4. In the realm of duality, the classification of things as good and bad has no significance. For, all that is spoken by words, experienced by the senses and thought by the mind belong to the realm of falsity.
5. Though a reflection, an echo or a ‘snake in a rope’ has no active resistance, still it generates experiences felt as pleasant or unpleasant. Even so, the body and the entities allied to it generate fears until illumination destroys the identification of the atman with these experiences.
6. All this world is nothing but the Atman. That Omnipotent Supreme Being is the creator and the created, the savior and the saved. That Eternal Being is what destroys and what is destroyed.
7. Therefore, great seers have not accepted any existent entity other than the uninvolved and unaffected Atman as Reality. It is He, the Supreme Cause that shines as the many. What is accepted as the universe in its three-fold aspect of adhyatmika, adhidaivika and adhibhautika is a false appearance on the Atman. This world constituted of the three gunas is the creation of Maya, Its power.
8. One, who has intellectually understood and spiritually realized the truth that I revealed to you, will neither praise nor insult anyone, but go about the world like the sun which is utterly unconcerned with all that is high or low.
9. Understanding through observation, reasoning, scriptures and one’s own
realization that everything having a beginning and an end is false, one should
cultivate absolute detachment.
11. The atman is un-decaying, free from passion, unaffected by merits and
demerits, untouched by ignorance and free from the limitations of space and
time. As for the body, it is an inert substance in itself, like a log of wood.
It being so, whose is the involvement in samsara?

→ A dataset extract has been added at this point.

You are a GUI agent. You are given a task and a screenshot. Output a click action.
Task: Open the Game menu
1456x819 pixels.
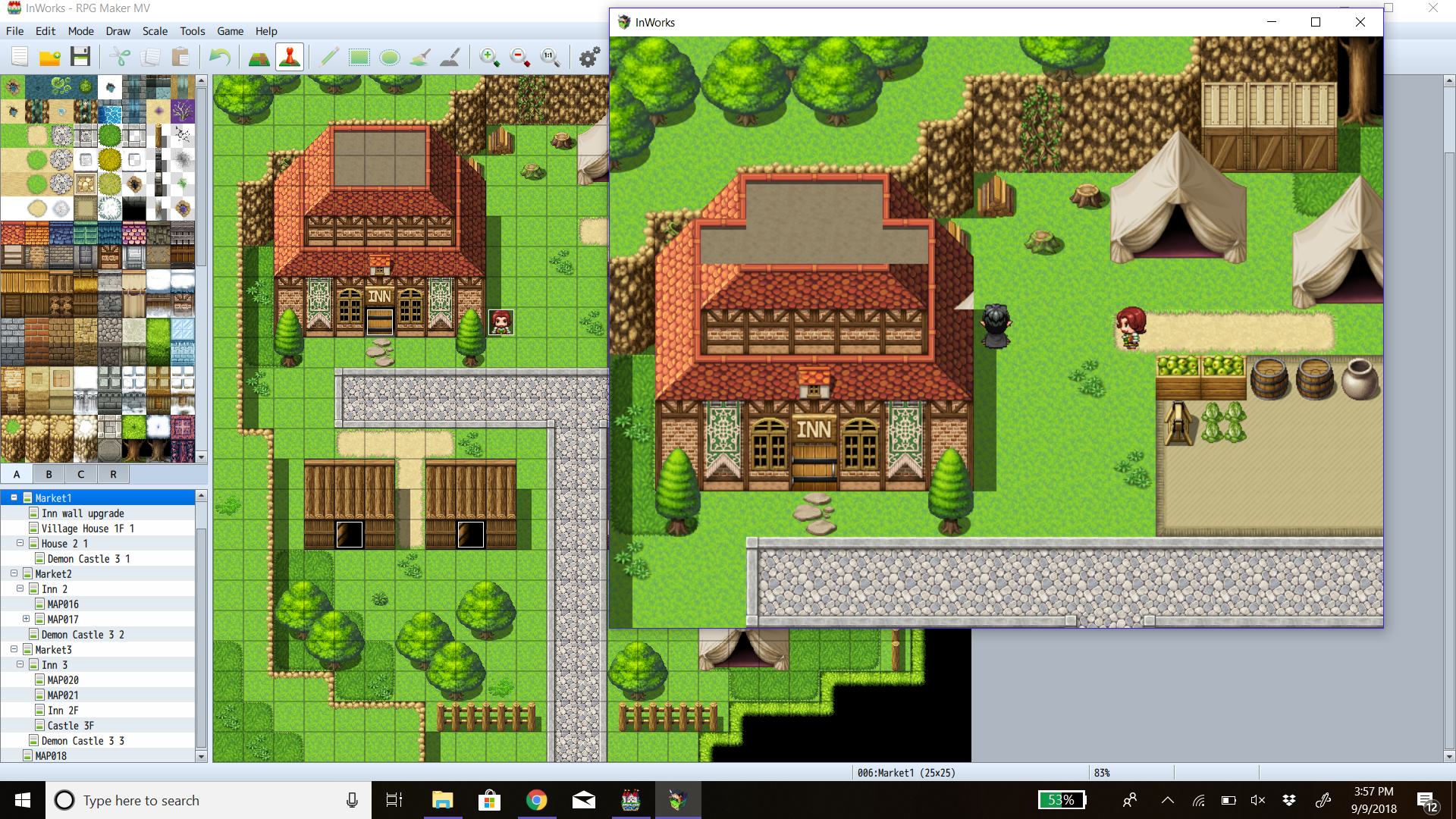click(x=230, y=31)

13. In the case of a man who thinks of various objects in waking consciousness, the impressions left in his mind by that consciousness and its objects make him see many phantoms in dream. Similarly, the body and other objects are perceived real as a result of the delusion arising from their super-imposition on the atman. Samsara persists so long as this delusion continues.
14. A man who has awakened from a dream is free from the delusion of enjoyment and / or suffering he was having in the dream state, though he retains a memory of it in his waking-state.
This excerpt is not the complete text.